Por Jorge Barcellos
Doutor em Educação (UFRGS), autor de “O Êxtase da Direita” (Clube dos Autores, 2021)
Volta e meia vemos na imprensa ataques ao serviço público que defendem o status quo neoliberal através da produção do ódio social contra o servidor público. O objetivo é derrubar o último refúgio de garantia do Estado, a estabilidade. O mainstream neoliberal defende uma cidadania reduzida e privada de direitos, o que inclui a segurança que a estabilidade do serviço público proporciona e que contraria o princípio de flexibilidade do trabalho que sustenta a exploração capitalista.
Depois de impor sua razão destrutiva no universo do trabalho em geral, o neoliberalismo volta-se para impor sua razão destrutiva no universo do serviço público: agora terceirização, informalidade e flexibilização devem fazer parte do projeto para a construção de um serviço público pior, mais fraco e insuportável para o cidadão, que passará a defender o mercado, mais da velha lógica do “desmontar para privatizar”. O desejo de flexibilizar o serviço público é um imperativo do capital para um mundo sem direito algum, inclusive o de fazer greves, considerado um abuso.
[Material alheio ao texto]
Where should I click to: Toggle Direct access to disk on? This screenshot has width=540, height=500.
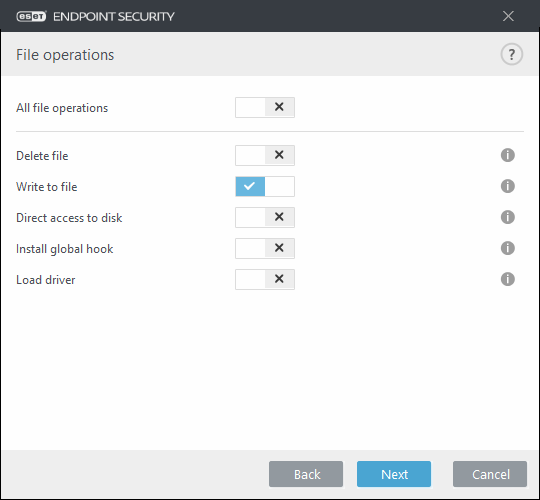[265, 217]
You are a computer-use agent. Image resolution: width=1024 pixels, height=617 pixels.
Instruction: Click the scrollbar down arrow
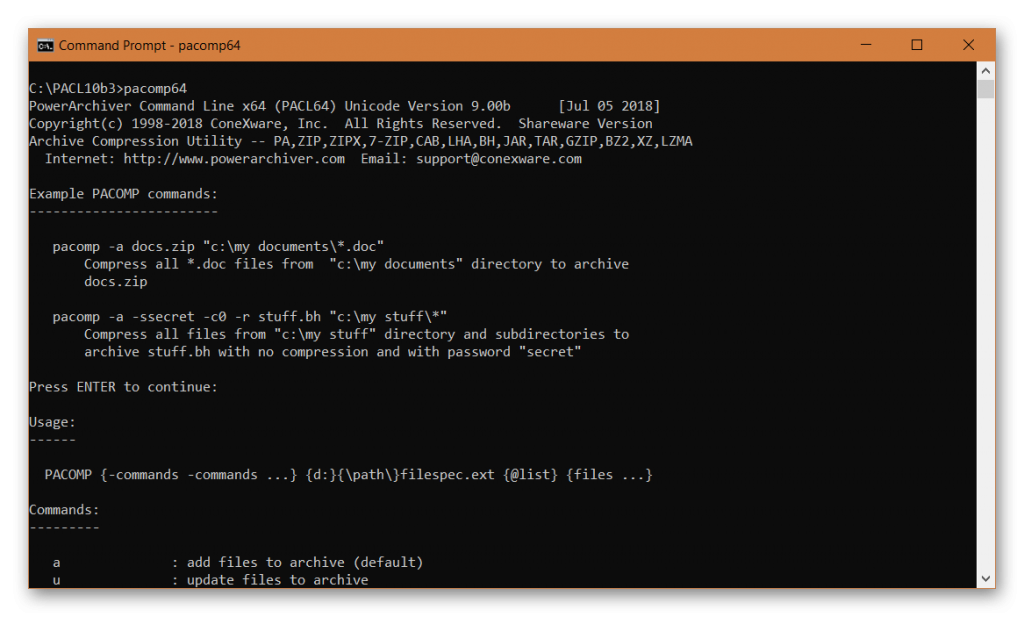click(986, 576)
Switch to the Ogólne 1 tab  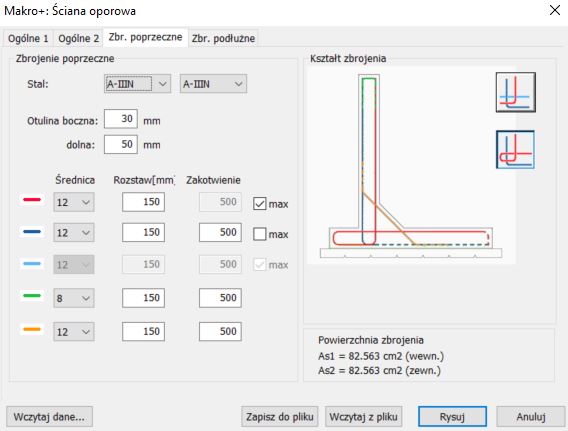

Essa inversão desrespeita os servidores públicos que estiveram no front de combate ao coronavírus durante dois anos; eles não estavam num “camarote”, mas junto com policiais, médicos, entre tantos outros, exercendo suas funções apesar da pandemia. O discurso neoliberal quer ser a régua moral que define qual é o Estado necessário e qual não é e seu problema é se basear na opinião e no menor custo e não na história da função pública, no real valor do trabalho público e no processo de luta pela criação de planos de cargos e salários dignos. Sabemos que 50% dos servidores públicos recebem até R$ 2.727 e dois terços desse total é formado por servidores municipais cujos salários não passam de R$ 1.300, segundo dados do Instituto de Pesquisa Econômica Aplicada (Ipea) para 2018. Onde estão os milionários, cara pálida?
A filósofa Judith Butler afirma que somos feridos pela linguagem. A mulher, o negro, o índio, os integrantes do movimento LGBTQIA+ e também os servidores públicos, todos necessitam da linguagem para existir, e a primeira forma de injúria que se pode fazer a qualquer um deles é “ser chamado de algo”. A mais nova é chamar os servidores públicos de “los invictos”, o que, na minha interpretação, é um discurso injurioso. Ofende servidores dedicados, é equivocado em seu endereçamento que faz com que toda uma categoria de trabalhadores que prestaram concurso público seja menosprezada e humilhada e desconhece a história e os motivos de sua instituição. Há no Brasil estabilidade na função pública desde 1915, algo assumido pelas demais Constituições.
O motivo é a necessidade de garantir ao servidor que ele não perderá sua função se vier a sofrer pressão superior. Sua necessidade ficou clara no caso do servidor público Luis Ricardo Miranda, que denunciou irregularidades no contrato entre Bharat Biotech no Ministério da Saúde na CPI da Covid. Frente às ameaças que recebeu, a lei o protegeu e ele denunciou as irregularidades.
Para a direita, é fácil transformar direitos em objeto de ódio, afinal, todos sonham com o que os outros têm. O discurso neoliberal é contra qualquer valorização de diferenças e competências individuais, planos de carreira e vantagens obtidas na luta dos servidores públicos como categoria social. Numa palavra, é contra o direito do trabalho. Ao invés de combatermos os salários que ultrapassam os limites legais, agora todos os salários de todos os servidores tornam-se objeto de comparação. A manipulação está em fazer o cidadão comum comparar seu salário estabelecido pela exploração do capital, impeli-lo a agir emocionalmente a tratar o servidor público como inimigo, o que Francesco Alberoni denomina de “confronto invejoso”, que corrói a sociedade e desmerece os funcionários que querem um serviço público melhor.
Não nos enganemos: los invejosos estão por todo o lugar. Eles defendem uma agenda pública baseada na inveja que desvia a atenção da sociedade de suas reais necessidades, faz do servidor público o bode expiatório dos problemas criados pelo capitalismo com uma falsa contabilidade de méritos e recompensas. Precisamos menos de Daniel Passarella e mais de Paolo Sollier, conhecido como Ho Chi Minh e que jogava na Cossatese, equipe da Série C do futebol italiano nos anos 1970. Ele trabalhou como operário numa fábrica nos anos de chumbo italiano, estudou Ciências Politicas e dava parte de seu salário para um coletivo leninista. Tinha fama de revolucionário e nunca escondeu que queria mudar o mundo pelo futebol, chegando a dar livros de García Márquez para seus colegas. Chegou a escrever, em dedicatória: “Não se vive só de futebol”.